Nell’ammalato normale non c’è "alternanza psicopatologica". Se uno ha la febbre alta, la febbre resta alta per un certo periodo di tempo. Non accade mai che uno abbia la febbre a quaranta e dopo un quarto d’ora la febbre scende di colpo a trentasette, per ritornare, dopo pochi minuti, altissima, eccetto che nella malaria. Ma questo io l’ho constatato nelle persone "possedute" dal demonio. Più studio questi ammalati e più ne resto atterrito. Le agitazioni psicomotorie degli ammalati psichici sono precedute e accompagnate dall’offuscamento della mente; i "posseduti" dal demonio, invece, appaiono sempre lucidissimi durante le crisi. Si può parlare con loro, discutere degli argomenti più disparati. Anche se sono semianalfabeti, in preda alle "entità" demoniache dimostrano una cultura straordinaria. Riescono a prevedere avvenimenti futuri e parlano lingue straniere mai studiate. Sembra che non siano loro a guardarti, ma che, attraverso i loro occhi, un’altra persona ti scruti. Al termine delle crisi, non ricordano niente.

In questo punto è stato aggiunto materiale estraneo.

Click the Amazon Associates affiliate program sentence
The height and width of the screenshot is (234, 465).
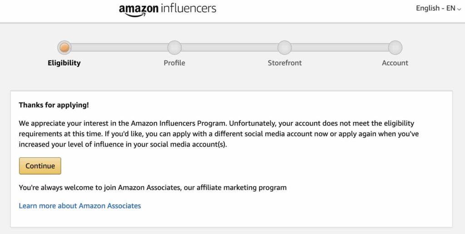pyautogui.click(x=153, y=188)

Attenzione: non stiamo dicendo che parlare lingue sconosciute, predire gli eventi o mutar voce e gridare in maniera animalesca siano, di per sé, indizi di possessione diabolica. Stiamo dicendo che tutte queste cose, messe insieme e presenti in maniera forte e inequivocabile, sono altrettanti indizi; se poi si accompagnano alla totale assenza di spiegazioni cliniche circa i mali di cui soffre quella persona o, ancor più, se presentano un insieme di quadri clinici sovrapposti e perfino contrastanti, con la temperatura corporea che sale velocemente oltre il limite della tollerabilità umana e poi ridiscende, per risalire ancora, in assenza di una sindrome riconosciuta e riconoscibile, allora gli indizi dovrebbero dare luogo a qualcosa di più. E se questa conclusione ripugna a qualcuno, medico o prete che sia, è giocoforza dedurne che un pregiudizio ideologico impedisce a costui di trarre le logiche conseguenze.

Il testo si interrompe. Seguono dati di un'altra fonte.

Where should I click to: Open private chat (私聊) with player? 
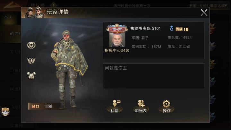[115, 106]
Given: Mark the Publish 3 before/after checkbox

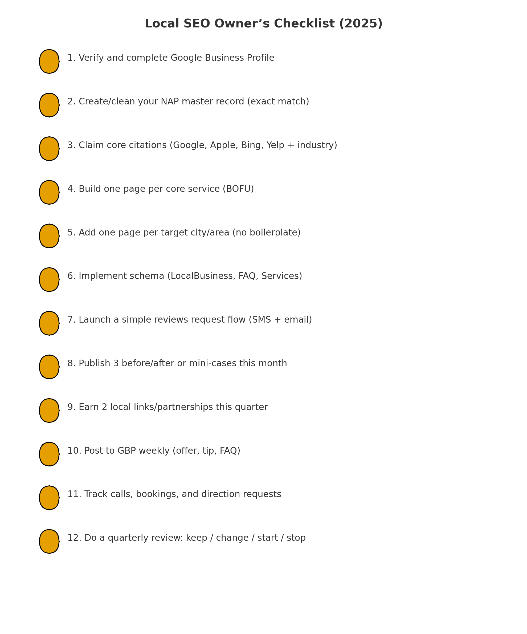Looking at the screenshot, I should pyautogui.click(x=49, y=367).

Può sembrare un paradosso: proprio la logica, la logica che gli scientisti e i materialisti hanno sempre in bocca nei loro discorsi, davanti a certi indizi non lascia adito ad altre spiegazioni. Certo, i medici possono rifugiarsi dietro la formula, che dovrebbe chiarire tutto e invece non chiarisce nulla, della malattia inspiegabile: e non si rendono conto, o piuttosto non vogliono ammettere, che proprio quella parola, inspiegabile, fornirebbe loro la chiave per andare oltre il loro scientismo e il loro materialismo, se solo volessero. Invece, per orgoglio, si attaccano al loro povero sapere e, non trovando risposta alle loro domande, preferiscono dire che il problema non esiste, nel senso che anche per esso hanno trovato la definizione giusta: male inspiegabile. La medicina diagnostica si è così arricchita di una nuove sindrome, da usare come un jolly tutte le volte che si trovano in serio imbarazzo: e il problema è risolto. Quanto ai preti vaticansecondisti, solo ancora più colpevoli: perché sanno bene, o dovrebbero sapere, che nome dare a quei mali inspiegabili dei loro fedeli: e non lo fanno perché, accecati da un’ideologia che non è cristiana, ma che essi vogliono spacciare per tale, senza saperlo sono forse caduti negli artigli di quel Male che rifiutano perfino di ammettere.